Required action: Retype the whole listing exactly.

Supplied material:
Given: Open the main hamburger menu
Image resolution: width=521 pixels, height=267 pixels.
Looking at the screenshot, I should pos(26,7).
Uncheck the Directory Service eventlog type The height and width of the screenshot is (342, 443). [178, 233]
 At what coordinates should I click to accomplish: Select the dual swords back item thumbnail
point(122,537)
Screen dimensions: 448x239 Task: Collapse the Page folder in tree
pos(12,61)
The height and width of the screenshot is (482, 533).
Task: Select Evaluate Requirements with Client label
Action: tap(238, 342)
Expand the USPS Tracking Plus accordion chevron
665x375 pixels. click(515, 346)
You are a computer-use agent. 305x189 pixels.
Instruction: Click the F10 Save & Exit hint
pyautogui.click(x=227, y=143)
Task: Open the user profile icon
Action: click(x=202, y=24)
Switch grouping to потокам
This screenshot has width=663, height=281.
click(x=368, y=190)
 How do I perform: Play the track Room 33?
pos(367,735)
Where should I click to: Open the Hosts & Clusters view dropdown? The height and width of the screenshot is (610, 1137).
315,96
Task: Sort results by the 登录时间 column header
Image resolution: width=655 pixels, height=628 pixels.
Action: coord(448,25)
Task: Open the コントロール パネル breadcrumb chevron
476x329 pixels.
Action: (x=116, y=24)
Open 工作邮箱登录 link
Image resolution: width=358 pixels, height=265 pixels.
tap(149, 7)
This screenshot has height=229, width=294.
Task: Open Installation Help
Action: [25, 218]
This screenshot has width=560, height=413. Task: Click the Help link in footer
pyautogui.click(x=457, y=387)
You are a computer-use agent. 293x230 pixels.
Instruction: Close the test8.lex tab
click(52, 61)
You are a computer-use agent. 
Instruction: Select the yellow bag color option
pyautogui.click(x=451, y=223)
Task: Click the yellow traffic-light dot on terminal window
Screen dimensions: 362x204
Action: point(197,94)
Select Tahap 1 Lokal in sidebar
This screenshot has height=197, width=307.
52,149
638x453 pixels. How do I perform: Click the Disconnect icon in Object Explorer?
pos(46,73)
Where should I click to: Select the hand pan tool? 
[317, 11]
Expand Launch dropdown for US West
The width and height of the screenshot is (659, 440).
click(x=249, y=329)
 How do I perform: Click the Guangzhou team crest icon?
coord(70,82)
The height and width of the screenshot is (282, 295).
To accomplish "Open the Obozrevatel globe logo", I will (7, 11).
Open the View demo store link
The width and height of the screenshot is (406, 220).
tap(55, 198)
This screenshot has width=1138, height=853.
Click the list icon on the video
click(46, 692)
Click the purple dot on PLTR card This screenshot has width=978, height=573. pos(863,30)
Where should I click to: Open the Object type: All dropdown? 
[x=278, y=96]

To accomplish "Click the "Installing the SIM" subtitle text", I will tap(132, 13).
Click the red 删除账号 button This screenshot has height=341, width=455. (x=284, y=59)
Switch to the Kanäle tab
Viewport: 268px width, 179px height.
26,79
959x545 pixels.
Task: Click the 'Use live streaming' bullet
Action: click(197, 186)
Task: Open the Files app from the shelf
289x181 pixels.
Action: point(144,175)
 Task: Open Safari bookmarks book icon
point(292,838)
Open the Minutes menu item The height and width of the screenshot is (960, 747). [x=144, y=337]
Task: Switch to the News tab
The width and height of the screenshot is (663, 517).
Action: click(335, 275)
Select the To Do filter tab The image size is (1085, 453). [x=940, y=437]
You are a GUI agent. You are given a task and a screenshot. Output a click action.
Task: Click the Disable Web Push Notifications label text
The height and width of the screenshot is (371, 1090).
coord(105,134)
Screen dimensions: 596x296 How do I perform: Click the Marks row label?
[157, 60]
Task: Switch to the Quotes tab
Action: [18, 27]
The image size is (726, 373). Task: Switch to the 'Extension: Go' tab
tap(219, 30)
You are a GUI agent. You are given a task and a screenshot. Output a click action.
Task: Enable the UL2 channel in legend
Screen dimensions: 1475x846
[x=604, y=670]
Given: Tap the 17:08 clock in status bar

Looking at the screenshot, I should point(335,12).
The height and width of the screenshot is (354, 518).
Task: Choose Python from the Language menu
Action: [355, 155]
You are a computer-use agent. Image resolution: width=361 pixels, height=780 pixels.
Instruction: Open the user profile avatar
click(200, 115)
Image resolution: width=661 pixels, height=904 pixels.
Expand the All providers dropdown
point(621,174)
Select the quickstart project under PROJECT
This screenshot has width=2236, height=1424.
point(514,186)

Output for this exercise:
Given: Open the main hamburger menu
Image resolution: width=521 pixels, height=267 pixels.
Looking at the screenshot, I should pos(26,7).
Uncheck the Directory Service eventlog type The height and width of the screenshot is (342, 443). [178, 233]
 At what coordinates should I click to accomplish: Select the dual swords back item thumbnail
point(122,537)
Screen dimensions: 448x239 Task: Collapse the Page folder in tree
pos(12,61)
The height and width of the screenshot is (482, 533).
Task: Select Evaluate Requirements with Client label
Action: tap(238, 342)
Expand the USPS Tracking Plus accordion chevron
665x375 pixels. click(515, 346)
You are a computer-use agent. 305x189 pixels.
Instruction: Click the F10 Save & Exit hint
pyautogui.click(x=227, y=143)
Task: Open the user profile icon
Action: click(x=202, y=24)
Switch grouping to потокам
This screenshot has width=663, height=281.
click(x=368, y=190)
 How do I perform: Play the track Room 33?
pos(367,735)
Where should I click to: Open the Hosts & Clusters view dropdown? The height and width of the screenshot is (610, 1137).
315,96
Task: Sort results by the 登录时间 column header
Image resolution: width=655 pixels, height=628 pixels.
Action: coord(448,25)
Task: Open the コントロール パネル breadcrumb chevron
476x329 pixels.
Action: (x=116, y=24)
Open 工作邮箱登录 link
Image resolution: width=358 pixels, height=265 pixels.
tap(149, 7)
This screenshot has height=229, width=294.
Task: Open Installation Help
Action: [25, 218]
This screenshot has width=560, height=413. Task: Click the Help link in footer
pyautogui.click(x=457, y=387)
You are a computer-use agent. 293x230 pixels.
Instruction: Close the test8.lex tab
click(52, 61)
You are a computer-use agent. 
Instruction: Select the yellow bag color option
pyautogui.click(x=451, y=223)
Task: Click the yellow traffic-light dot on terminal window
Screen dimensions: 362x204
Action: point(197,94)
Select Tahap 1 Lokal in sidebar
This screenshot has height=197, width=307.
52,149
638x453 pixels. How do I perform: Click the Disconnect icon in Object Explorer?
pos(46,73)
Where should I click to: Select the hand pan tool? 
[317, 11]
Expand Launch dropdown for US West
The width and height of the screenshot is (659, 440).
click(x=249, y=329)
 How do I perform: Click the Guangzhou team crest icon?
coord(70,82)
The height and width of the screenshot is (282, 295).
To accomplish "Open the Obozrevatel globe logo", I will (7, 11).
Open the View demo store link
The width and height of the screenshot is (406, 220).
tap(55, 198)
This screenshot has width=1138, height=853.
Click the list icon on the video
click(46, 692)
Click the purple dot on PLTR card This screenshot has width=978, height=573. pos(863,30)
Where should I click to: Open the Object type: All dropdown? 
[x=278, y=96]

To accomplish "Click the "Installing the SIM" subtitle text", I will tap(132, 13).
Click the red 删除账号 button This screenshot has height=341, width=455. (x=284, y=59)
Switch to the Kanäle tab
Viewport: 268px width, 179px height.
26,79
959x545 pixels.
Task: Click the 'Use live streaming' bullet
Action: click(197, 186)
Task: Open the Files app from the shelf
289x181 pixels.
Action: point(144,175)
 Task: Open Safari bookmarks book icon
point(292,838)
Open the Minutes menu item The height and width of the screenshot is (960, 747). [x=144, y=337]
Task: Switch to the News tab
The width and height of the screenshot is (663, 517).
Action: click(335, 275)
Select the To Do filter tab The image size is (1085, 453). [x=940, y=437]
You are a GUI agent. You are given a task and a screenshot. Output a click action.
Task: Click the Disable Web Push Notifications label text
The height and width of the screenshot is (371, 1090).
coord(105,134)
Screen dimensions: 596x296 How do I perform: Click the Marks row label?
[157, 60]
Task: Switch to the Quotes tab
Action: [18, 27]
The image size is (726, 373). Task: Switch to the 'Extension: Go' tab
tap(219, 30)
You are a GUI agent. You are given a task and a screenshot. Output a click action.
Task: Enable the UL2 channel in legend
Screen dimensions: 1475x846
[x=604, y=670]
Given: Tap the 17:08 clock in status bar

Looking at the screenshot, I should point(335,12).
The height and width of the screenshot is (354, 518).
Task: Choose Python from the Language menu
Action: [355, 155]
You are a computer-use agent. Image resolution: width=361 pixels, height=780 pixels.
Instruction: Open the user profile avatar
click(200, 115)
Image resolution: width=661 pixels, height=904 pixels.
Expand the All providers dropdown
point(621,174)
Select the quickstart project under PROJECT
This screenshot has width=2236, height=1424.
point(514,186)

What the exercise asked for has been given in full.